• _DATA TO EXAMINE_:
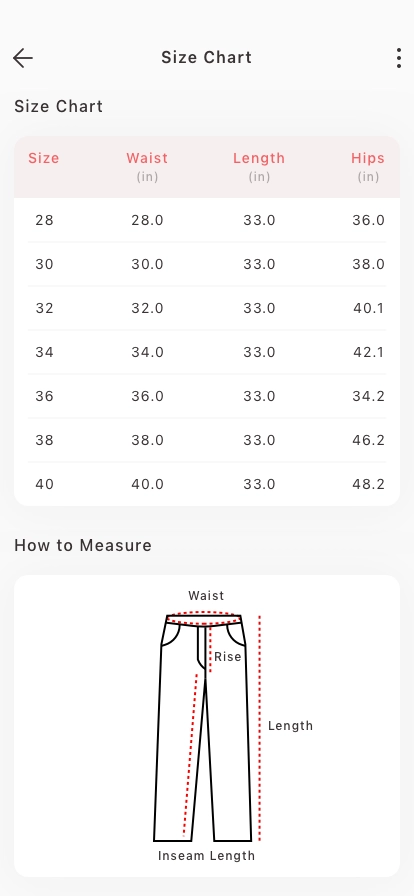414x896 pixels.
Task: Tap the Inseam Length label
Action: coord(206,855)
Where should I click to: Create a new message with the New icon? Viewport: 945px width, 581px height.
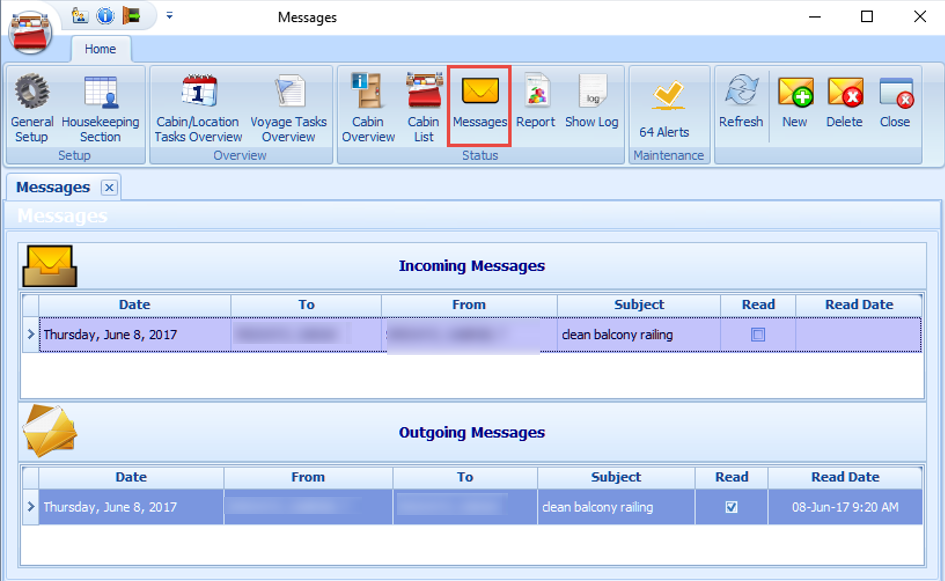[795, 100]
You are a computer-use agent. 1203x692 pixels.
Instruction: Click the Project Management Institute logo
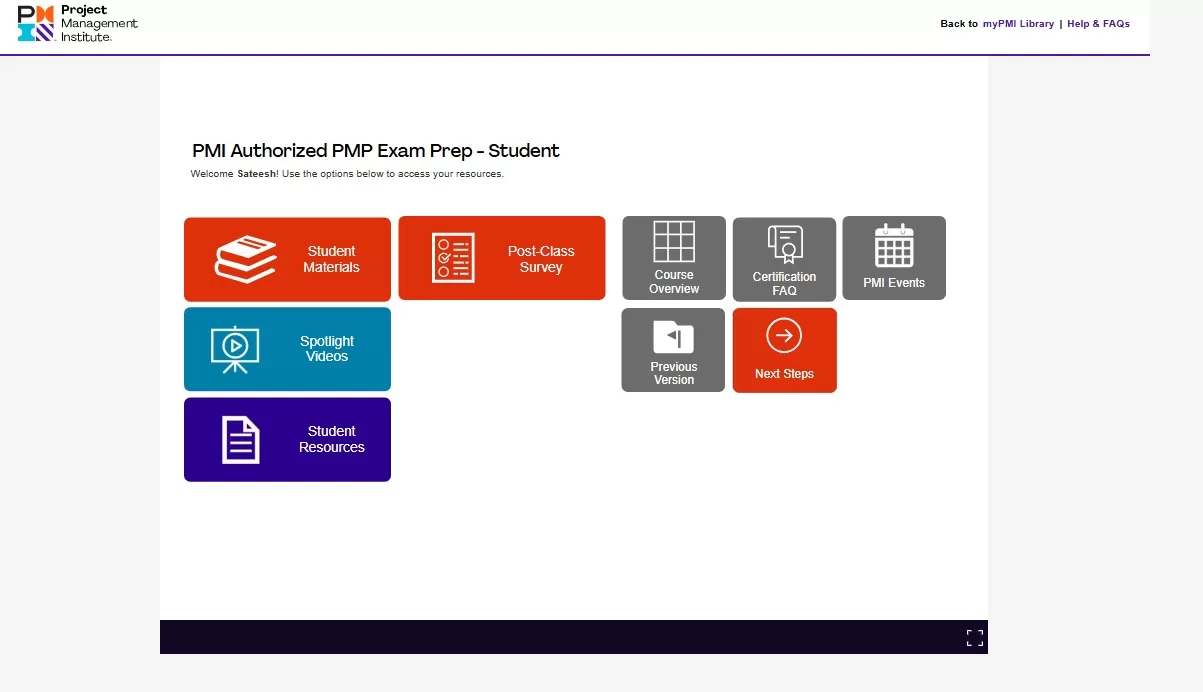78,23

• _EXERCISE_:
Print the stretch of the data from the line with "You are a computer-use" through its last line, exactly and with both ends kept. Omit pictures.

• _TASK OUTPUT_:
You are a computer-use agent. 1203x692 pixels.
Instruction: Click the Project Management Institute logo
78,23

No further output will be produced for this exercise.